ChatGPT and The 6 Risks Associated with its Business Use

Issues such as bias, privacy and cyber fraud need to be taken into account by legal and compliance professionals.

ChatGPT has become one of the most prominent technological phenomena in recent months. Its popularity is spreading rapidly, but it does not come without risks.

“The results generated by ChatGPT and other large language model (LLM) tools are prone to various risks,” says Ron Friedmann, senior analyst director at Gartner, who believes that “legal and compliance leaders need to assess whether these issues present a material risk to their company and what controls are needed.

Otherwise,” he said, “companies could be exposed to legal, reputational and financial consequences.

Specifically, Gartner identifies six main dangers associated with ChatGPT. One is the delivery of “fabricated and inaccurate responses”. The tool can provide inaccurate information that appears “superficially plausible”, according to its description.

Moreover, Friedmann believes that ChatGPT “is prone to ‘hallucinations’, including made-up answers that are incorrect and non-existent legal or scientific citations”. Answers should therefore be verified rather than taken as valid by default.
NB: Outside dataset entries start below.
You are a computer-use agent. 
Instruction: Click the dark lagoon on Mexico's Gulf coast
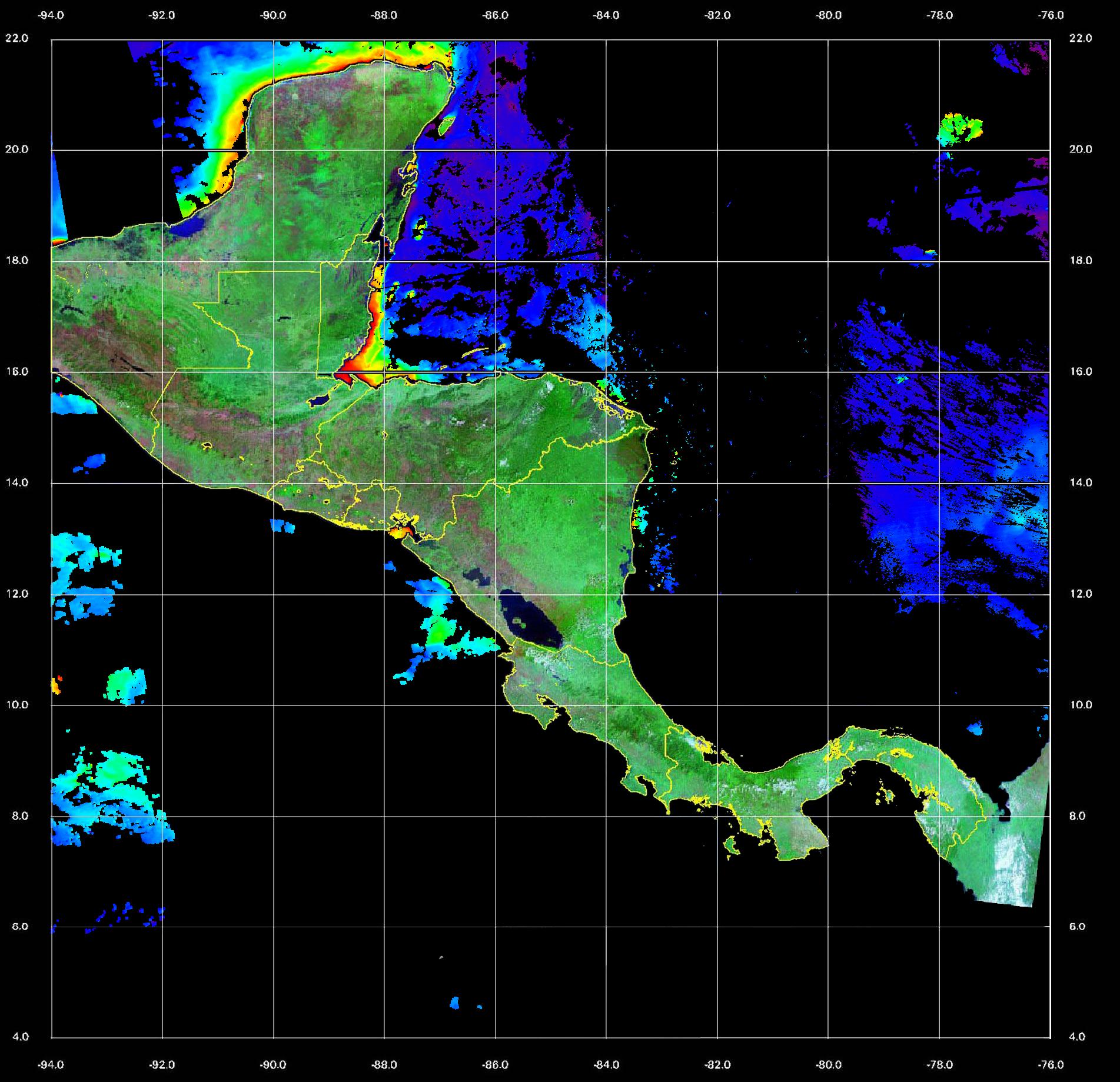191,227
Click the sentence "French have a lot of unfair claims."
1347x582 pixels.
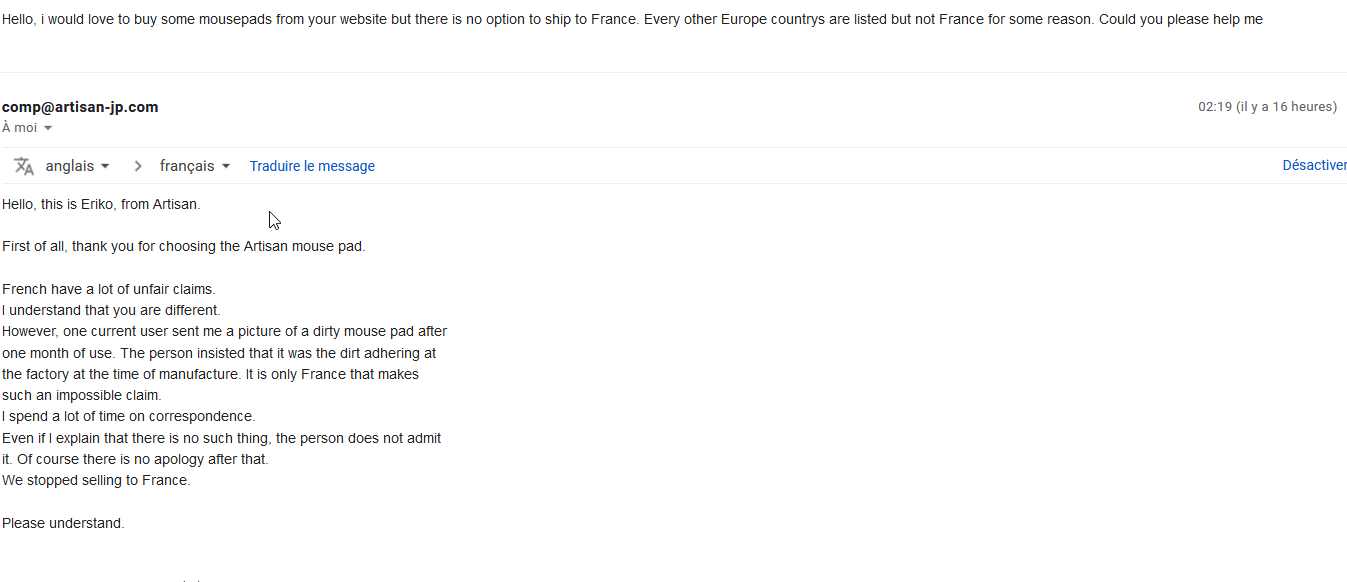(x=108, y=289)
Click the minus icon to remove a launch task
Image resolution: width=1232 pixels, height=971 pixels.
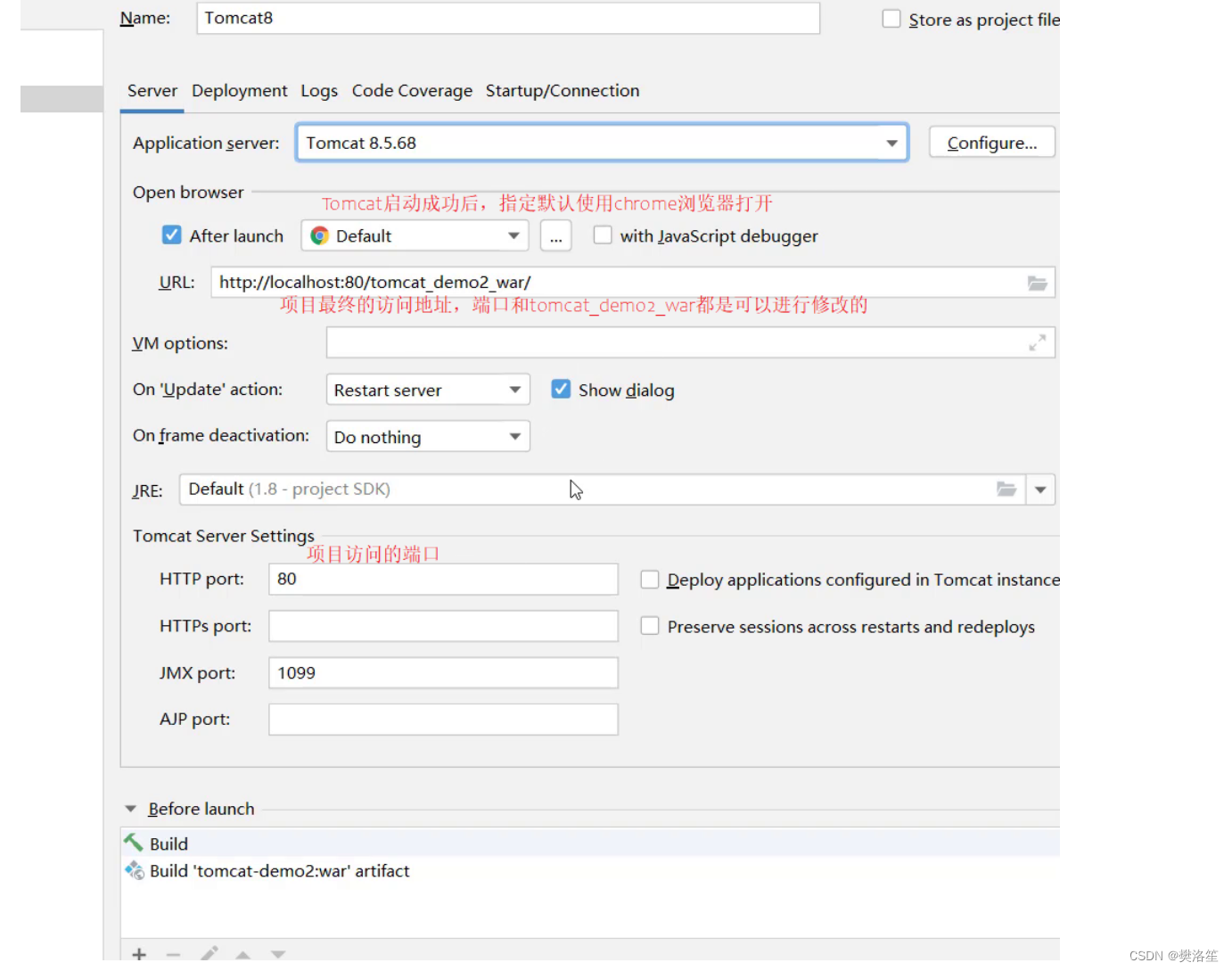pos(173,952)
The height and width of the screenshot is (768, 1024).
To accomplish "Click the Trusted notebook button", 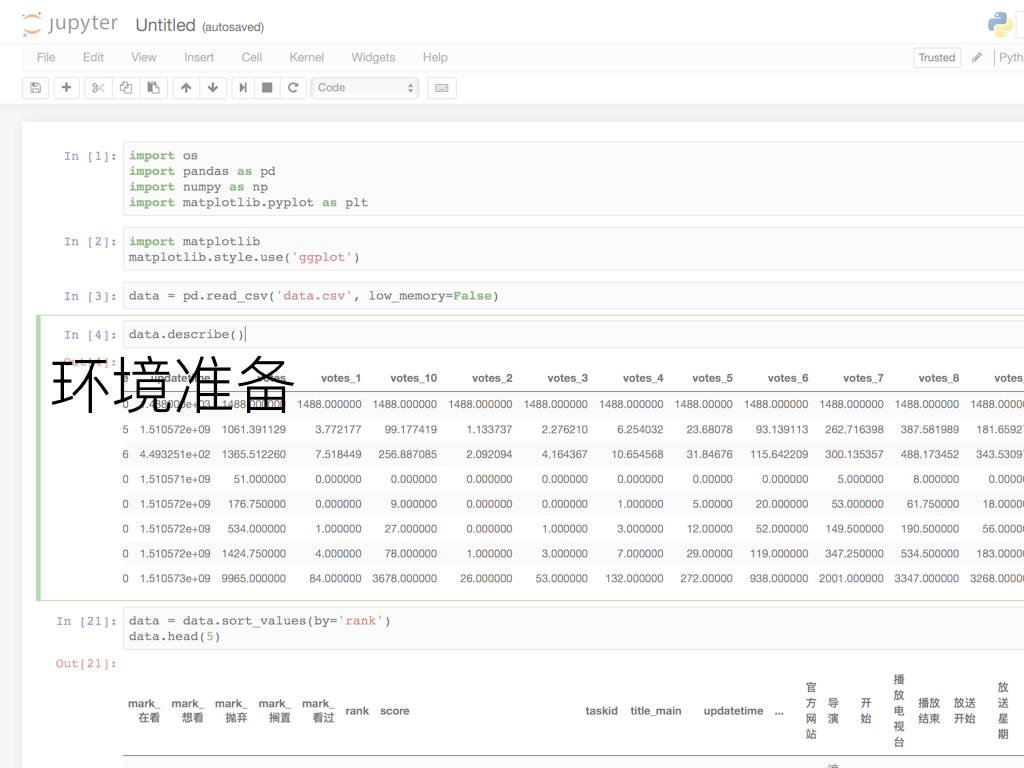I will coord(937,58).
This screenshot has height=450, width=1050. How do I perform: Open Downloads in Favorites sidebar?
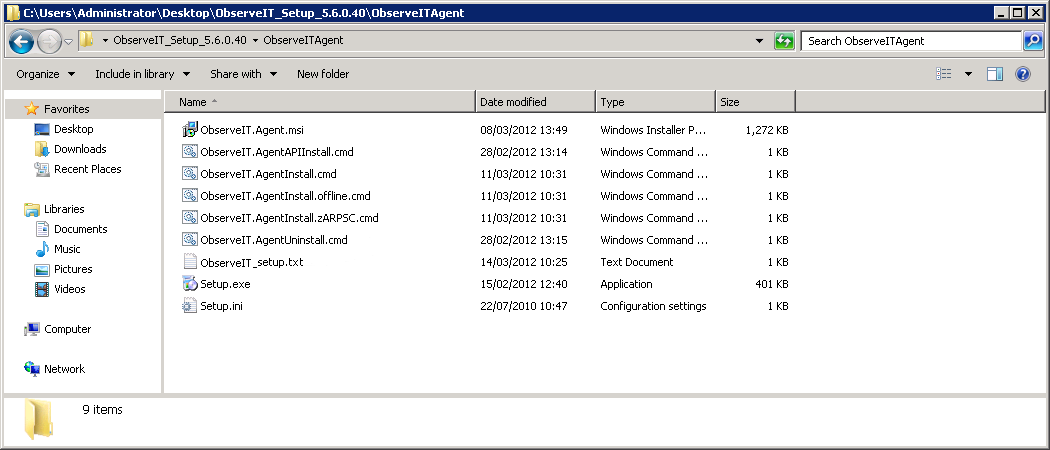[80, 149]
Bias” and the resulting discriminations also have the potential to condition the results. “Complete elimination of bias is likely to be impossible,” Friedmann notes, “but legal and compliance aspects need to keep abreast of the laws governing artificial intelligence bias and ensure that their guidance complies”.

“This may involve working with subject matter experts to ensure the output is reliable and with audit and technology functions to establish data quality controls,” he explains.

Then there are the issues of “data privacy and confidentiality”. Gartner calls on companies to be very careful about what information is linked to ChatGPT and warns that “sensitive, proprietary or confidential information” could end up embedded in “responses for users outside the company”.

The recommendation, in this case, is quite clear. It is to directly prohibit the entry of personal and confidential data into public artificial intelligence tools.

Similarly, “intellectual property and copyright risks” can arise if this type of data has been included in the training process of the tool, which automatically implies the violation of regulations. Gartner is blunt: “ChatGPT does not provide source references or explanations of how its output is generated”.

Another sensitive area concerns “cyber fraud”. Criminals are advancing with technology to perfect their attacks and are already misusing ChatGPT for their tasks. For example, to generate fake reviews.

Applications like this are susceptible to injection techniques that end up tricking the model into triggering tasks that were not developed in the first place, such as writing malware.

Finally, companies must also consider “consumer protection”. They risk losing the trust of their customers if they do not inform them about the use of ChatGPT for their customer services. They may even end up being accused of unfair practices. To avoid this, organisations need to be clear and make the relevant disclosures.